#### EXERCISE GOAL
Write out the material below unchanged, from its first line through the line holding "About Us (528, 55)", inclusive.

#### MATERIAL
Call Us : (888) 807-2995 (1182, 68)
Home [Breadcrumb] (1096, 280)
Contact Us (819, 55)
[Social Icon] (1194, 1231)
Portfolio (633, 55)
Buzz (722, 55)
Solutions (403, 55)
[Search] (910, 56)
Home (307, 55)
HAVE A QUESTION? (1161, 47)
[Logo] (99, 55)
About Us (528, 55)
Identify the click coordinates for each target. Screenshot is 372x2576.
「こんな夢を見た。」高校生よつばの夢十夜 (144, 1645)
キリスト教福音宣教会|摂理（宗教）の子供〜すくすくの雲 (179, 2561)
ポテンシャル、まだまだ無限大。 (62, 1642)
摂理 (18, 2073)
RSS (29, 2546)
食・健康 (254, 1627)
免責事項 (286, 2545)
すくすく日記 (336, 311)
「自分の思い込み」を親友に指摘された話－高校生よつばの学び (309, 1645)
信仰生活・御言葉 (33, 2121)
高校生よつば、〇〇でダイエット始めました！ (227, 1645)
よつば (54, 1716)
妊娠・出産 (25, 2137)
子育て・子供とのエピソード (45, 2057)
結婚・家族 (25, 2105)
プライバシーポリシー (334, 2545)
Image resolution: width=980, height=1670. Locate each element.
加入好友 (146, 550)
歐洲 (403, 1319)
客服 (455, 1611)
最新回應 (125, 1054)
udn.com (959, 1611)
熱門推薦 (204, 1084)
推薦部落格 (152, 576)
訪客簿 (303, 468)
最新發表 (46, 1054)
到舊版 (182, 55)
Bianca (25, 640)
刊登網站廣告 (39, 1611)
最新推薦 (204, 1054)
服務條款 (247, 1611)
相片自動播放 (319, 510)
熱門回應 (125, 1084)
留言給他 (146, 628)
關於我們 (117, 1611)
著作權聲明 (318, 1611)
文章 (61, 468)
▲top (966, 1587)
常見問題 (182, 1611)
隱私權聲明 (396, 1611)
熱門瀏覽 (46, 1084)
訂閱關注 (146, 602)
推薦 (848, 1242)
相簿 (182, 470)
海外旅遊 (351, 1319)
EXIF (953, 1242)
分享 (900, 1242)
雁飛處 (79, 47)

#### OUTPUT FOR THIS TASK
Call Us : (888) 807-2995 (1182, 68)
Home [Breadcrumb] (1096, 280)
Contact Us (819, 55)
[Social Icon] (1194, 1231)
Portfolio (633, 55)
Buzz (722, 55)
Solutions (403, 55)
[Search] (910, 56)
Home (307, 55)
HAVE A QUESTION? (1161, 47)
[Logo] (99, 55)
About Us (528, 55)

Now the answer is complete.